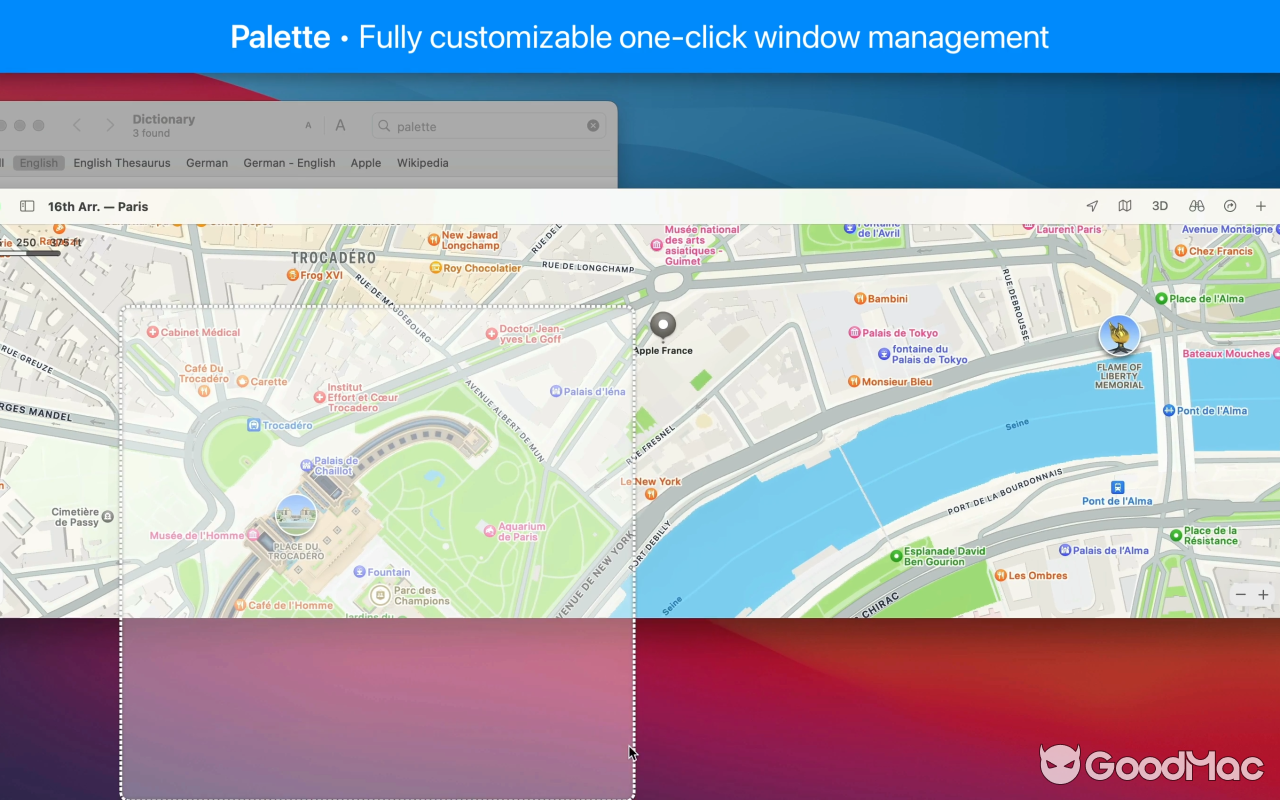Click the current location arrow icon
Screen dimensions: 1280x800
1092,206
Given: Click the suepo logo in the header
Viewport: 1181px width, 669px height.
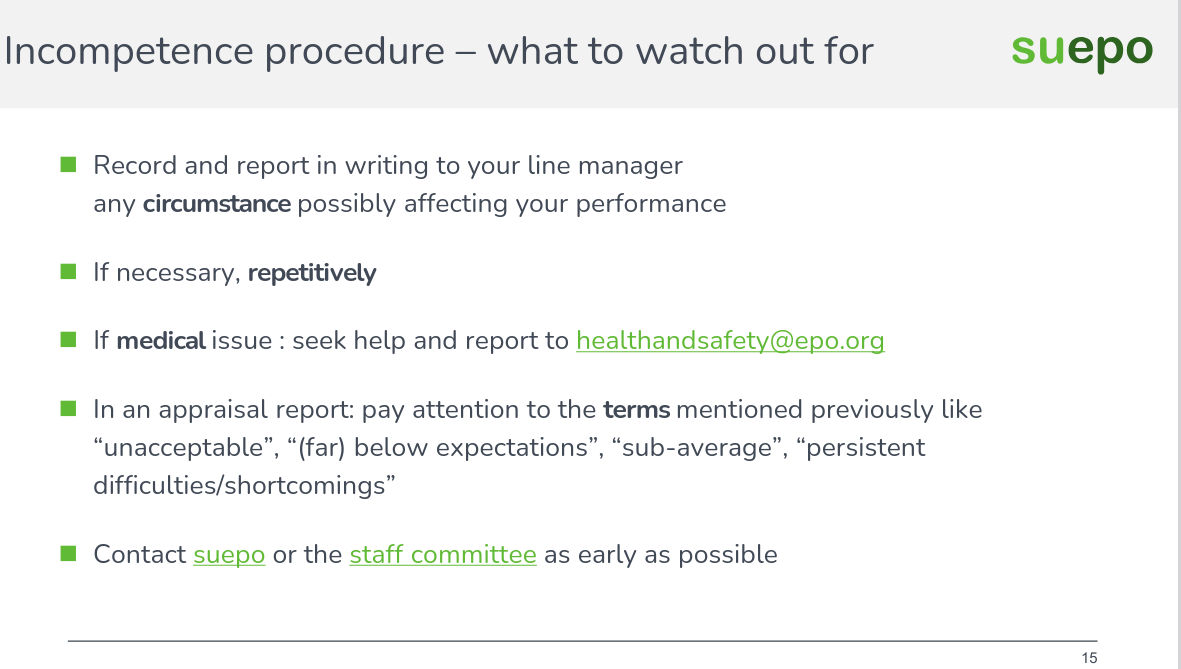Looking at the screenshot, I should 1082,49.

▸ **Goal of the exercise**
Your task is to retype exactly the lines that run from the line with "Given: Click the suepo logo in the header" through the last line of the material, with the pictures left out.

▸ **Result for this task**
Given: Click the suepo logo in the header
Viewport: 1181px width, 669px height.
Looking at the screenshot, I should 1082,49.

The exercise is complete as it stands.